**PROBLEM TO WORK ON**: Could you please retype all of the data below exactly?

**PROVIDED DATA**:
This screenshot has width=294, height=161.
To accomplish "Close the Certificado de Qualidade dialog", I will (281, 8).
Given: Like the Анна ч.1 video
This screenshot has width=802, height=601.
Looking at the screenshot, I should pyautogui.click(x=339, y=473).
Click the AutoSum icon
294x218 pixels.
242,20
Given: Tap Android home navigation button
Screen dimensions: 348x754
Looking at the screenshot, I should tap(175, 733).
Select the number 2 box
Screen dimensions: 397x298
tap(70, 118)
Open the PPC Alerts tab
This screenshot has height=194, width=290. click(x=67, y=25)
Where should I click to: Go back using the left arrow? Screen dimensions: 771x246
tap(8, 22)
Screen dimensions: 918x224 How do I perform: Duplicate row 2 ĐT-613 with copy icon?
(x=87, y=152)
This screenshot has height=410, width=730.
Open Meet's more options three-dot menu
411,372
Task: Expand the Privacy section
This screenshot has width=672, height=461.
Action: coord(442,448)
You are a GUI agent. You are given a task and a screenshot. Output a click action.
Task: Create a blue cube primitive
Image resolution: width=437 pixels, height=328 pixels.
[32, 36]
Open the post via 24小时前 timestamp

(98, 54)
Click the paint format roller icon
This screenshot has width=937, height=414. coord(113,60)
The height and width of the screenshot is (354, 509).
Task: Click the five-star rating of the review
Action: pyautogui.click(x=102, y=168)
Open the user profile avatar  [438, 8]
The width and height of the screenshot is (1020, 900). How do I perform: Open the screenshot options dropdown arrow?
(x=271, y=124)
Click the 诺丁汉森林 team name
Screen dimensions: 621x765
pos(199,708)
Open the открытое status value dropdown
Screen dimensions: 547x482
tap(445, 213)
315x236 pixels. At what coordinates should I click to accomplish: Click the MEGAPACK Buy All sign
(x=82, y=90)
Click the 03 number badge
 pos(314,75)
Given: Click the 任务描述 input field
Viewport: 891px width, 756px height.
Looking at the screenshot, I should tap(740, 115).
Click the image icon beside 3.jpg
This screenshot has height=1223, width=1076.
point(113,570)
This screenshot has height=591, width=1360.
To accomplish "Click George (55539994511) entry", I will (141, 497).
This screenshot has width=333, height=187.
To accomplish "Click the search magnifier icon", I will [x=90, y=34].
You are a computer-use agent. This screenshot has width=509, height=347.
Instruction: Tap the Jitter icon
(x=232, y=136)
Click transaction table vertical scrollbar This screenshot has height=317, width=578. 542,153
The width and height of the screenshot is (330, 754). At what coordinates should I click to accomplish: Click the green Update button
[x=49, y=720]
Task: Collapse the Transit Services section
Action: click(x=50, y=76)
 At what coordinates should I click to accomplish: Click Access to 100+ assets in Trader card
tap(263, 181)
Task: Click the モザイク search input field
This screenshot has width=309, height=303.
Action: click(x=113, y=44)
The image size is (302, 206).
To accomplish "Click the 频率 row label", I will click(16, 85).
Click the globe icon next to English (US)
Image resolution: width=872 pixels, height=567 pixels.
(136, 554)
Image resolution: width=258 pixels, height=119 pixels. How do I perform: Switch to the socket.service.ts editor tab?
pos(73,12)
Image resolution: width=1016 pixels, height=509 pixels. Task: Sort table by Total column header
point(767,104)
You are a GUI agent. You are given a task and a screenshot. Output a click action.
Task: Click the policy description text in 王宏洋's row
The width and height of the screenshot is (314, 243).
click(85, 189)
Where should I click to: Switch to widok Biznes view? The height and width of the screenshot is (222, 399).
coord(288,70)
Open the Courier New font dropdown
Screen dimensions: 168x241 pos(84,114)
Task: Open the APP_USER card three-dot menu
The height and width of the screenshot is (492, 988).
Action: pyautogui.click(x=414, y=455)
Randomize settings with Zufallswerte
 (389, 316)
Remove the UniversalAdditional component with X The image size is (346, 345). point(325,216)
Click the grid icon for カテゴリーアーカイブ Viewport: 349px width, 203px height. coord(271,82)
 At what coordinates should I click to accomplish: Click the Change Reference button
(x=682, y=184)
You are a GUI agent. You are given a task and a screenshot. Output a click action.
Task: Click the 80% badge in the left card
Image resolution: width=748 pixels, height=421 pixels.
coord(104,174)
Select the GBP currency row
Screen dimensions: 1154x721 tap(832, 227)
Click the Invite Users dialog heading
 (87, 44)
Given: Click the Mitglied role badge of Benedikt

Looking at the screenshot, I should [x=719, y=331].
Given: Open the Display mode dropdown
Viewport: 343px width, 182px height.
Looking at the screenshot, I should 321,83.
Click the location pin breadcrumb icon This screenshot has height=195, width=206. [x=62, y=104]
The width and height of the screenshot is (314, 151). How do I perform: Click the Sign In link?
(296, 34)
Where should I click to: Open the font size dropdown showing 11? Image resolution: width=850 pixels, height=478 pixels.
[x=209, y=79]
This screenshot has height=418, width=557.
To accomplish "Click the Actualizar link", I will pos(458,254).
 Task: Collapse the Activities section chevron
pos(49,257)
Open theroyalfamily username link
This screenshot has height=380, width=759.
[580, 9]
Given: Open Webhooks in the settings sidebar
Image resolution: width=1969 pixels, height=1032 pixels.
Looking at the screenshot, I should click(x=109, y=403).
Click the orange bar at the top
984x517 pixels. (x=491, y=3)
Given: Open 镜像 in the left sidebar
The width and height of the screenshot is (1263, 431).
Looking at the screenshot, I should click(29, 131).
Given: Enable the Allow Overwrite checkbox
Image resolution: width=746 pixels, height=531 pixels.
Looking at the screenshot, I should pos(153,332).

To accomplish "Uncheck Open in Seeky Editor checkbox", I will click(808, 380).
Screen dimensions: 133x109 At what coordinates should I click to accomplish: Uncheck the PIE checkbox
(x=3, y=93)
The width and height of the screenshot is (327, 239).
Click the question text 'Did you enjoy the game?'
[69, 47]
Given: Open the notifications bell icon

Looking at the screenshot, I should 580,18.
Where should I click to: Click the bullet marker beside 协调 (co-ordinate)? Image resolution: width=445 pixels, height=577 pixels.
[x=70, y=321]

**THE ANSWER**:
This screenshot has width=294, height=161.
To accomplish "Close the Certificado de Qualidade dialog", I will (281, 8).
Given: Like the Анна ч.1 video
This screenshot has width=802, height=601.
Looking at the screenshot, I should pyautogui.click(x=339, y=473).
Click the AutoSum icon
294x218 pixels.
242,20
Given: Tap Android home navigation button
Screen dimensions: 348x754
Looking at the screenshot, I should tap(175, 733).
Select the number 2 box
Screen dimensions: 397x298
tap(70, 118)
Open the PPC Alerts tab
This screenshot has height=194, width=290. click(x=67, y=25)
Where should I click to: Go back using the left arrow? Screen dimensions: 771x246
tap(8, 22)
Screen dimensions: 918x224 How do I perform: Duplicate row 2 ĐT-613 with copy icon?
(x=87, y=152)
This screenshot has height=410, width=730.
Open Meet's more options three-dot menu
411,372
Task: Expand the Privacy section
This screenshot has width=672, height=461.
Action: coord(442,448)
You are a GUI agent. You are given a task and a screenshot. Output a click action.
Task: Create a blue cube primitive
Image resolution: width=437 pixels, height=328 pixels.
[32, 36]
Open the post via 24小时前 timestamp

(98, 54)
Click the paint format roller icon
This screenshot has width=937, height=414. coord(113,60)
The height and width of the screenshot is (354, 509).
Task: Click the five-star rating of the review
Action: pyautogui.click(x=102, y=168)
Open the user profile avatar  [438, 8]
The width and height of the screenshot is (1020, 900). How do I perform: Open the screenshot options dropdown arrow?
(x=271, y=124)
Click the 诺丁汉森林 team name
Screen dimensions: 621x765
pos(199,708)
Open the открытое status value dropdown
Screen dimensions: 547x482
tap(445, 213)
315x236 pixels. At what coordinates should I click to accomplish: Click the MEGAPACK Buy All sign
(x=82, y=90)
Click the 03 number badge
 pos(314,75)
Given: Click the 任务描述 input field
Viewport: 891px width, 756px height.
Looking at the screenshot, I should tap(740, 115).
Click the image icon beside 3.jpg
This screenshot has height=1223, width=1076.
point(113,570)
This screenshot has height=591, width=1360.
To accomplish "Click George (55539994511) entry", I will (141, 497).
This screenshot has width=333, height=187.
To accomplish "Click the search magnifier icon", I will [x=90, y=34].
You are a computer-use agent. This screenshot has width=509, height=347.
Instruction: Tap the Jitter icon
(x=232, y=136)
Click transaction table vertical scrollbar This screenshot has height=317, width=578. 542,153
The width and height of the screenshot is (330, 754). At what coordinates should I click to accomplish: Click the green Update button
[x=49, y=720]
Task: Collapse the Transit Services section
Action: click(x=50, y=76)
 At what coordinates should I click to accomplish: Click Access to 100+ assets in Trader card
tap(263, 181)
Task: Click the モザイク search input field
This screenshot has width=309, height=303.
Action: click(x=113, y=44)
The image size is (302, 206).
To accomplish "Click the 频率 row label", I will click(16, 85).
Click the globe icon next to English (US)
Image resolution: width=872 pixels, height=567 pixels.
(136, 554)
Image resolution: width=258 pixels, height=119 pixels. How do I perform: Switch to the socket.service.ts editor tab?
pos(73,12)
Image resolution: width=1016 pixels, height=509 pixels. Task: Sort table by Total column header
point(767,104)
You are a GUI agent. You are given a task and a screenshot. Output a click action.
Task: Click the policy description text in 王宏洋's row
The width and height of the screenshot is (314, 243).
click(85, 189)
Where should I click to: Switch to widok Biznes view? The height and width of the screenshot is (222, 399).
coord(288,70)
Open the Courier New font dropdown
Screen dimensions: 168x241 pos(84,114)
Task: Open the APP_USER card three-dot menu
The height and width of the screenshot is (492, 988).
Action: pyautogui.click(x=414, y=455)
Randomize settings with Zufallswerte
 (389, 316)
Remove the UniversalAdditional component with X The image size is (346, 345). point(325,216)
Click the grid icon for カテゴリーアーカイブ Viewport: 349px width, 203px height. coord(271,82)
 At what coordinates should I click to accomplish: Click the Change Reference button
(x=682, y=184)
You are a GUI agent. You are given a task and a screenshot. Output a click action.
Task: Click the 80% badge in the left card
Image resolution: width=748 pixels, height=421 pixels.
coord(104,174)
Select the GBP currency row
Screen dimensions: 1154x721 tap(832, 227)
Click the Invite Users dialog heading
 (87, 44)
Given: Click the Mitglied role badge of Benedikt

Looking at the screenshot, I should [x=719, y=331].
Given: Open the Display mode dropdown
Viewport: 343px width, 182px height.
Looking at the screenshot, I should 321,83.
Click the location pin breadcrumb icon This screenshot has height=195, width=206. [x=62, y=104]
The width and height of the screenshot is (314, 151). How do I perform: Click the Sign In link?
(296, 34)
Where should I click to: Open the font size dropdown showing 11? Image resolution: width=850 pixels, height=478 pixels.
[x=209, y=79]
This screenshot has height=418, width=557.
To accomplish "Click the Actualizar link", I will pos(458,254).
 Task: Collapse the Activities section chevron
pos(49,257)
Open theroyalfamily username link
This screenshot has height=380, width=759.
[580, 9]
Given: Open Webhooks in the settings sidebar
Image resolution: width=1969 pixels, height=1032 pixels.
Looking at the screenshot, I should click(x=109, y=403).
Click the orange bar at the top
984x517 pixels. (x=491, y=3)
Given: Open 镜像 in the left sidebar
The width and height of the screenshot is (1263, 431).
Looking at the screenshot, I should click(29, 131).
Given: Enable the Allow Overwrite checkbox
Image resolution: width=746 pixels, height=531 pixels.
Looking at the screenshot, I should pos(153,332).

To accomplish "Uncheck Open in Seeky Editor checkbox", I will click(808, 380).
Screen dimensions: 133x109 At what coordinates should I click to accomplish: Uncheck the PIE checkbox
(x=3, y=93)
The width and height of the screenshot is (327, 239).
Click the question text 'Did you enjoy the game?'
[69, 47]
Given: Open the notifications bell icon

Looking at the screenshot, I should 580,18.
Where should I click to: Click the bullet marker beside 协调 (co-ordinate)? Image resolution: width=445 pixels, height=577 pixels.
[x=70, y=321]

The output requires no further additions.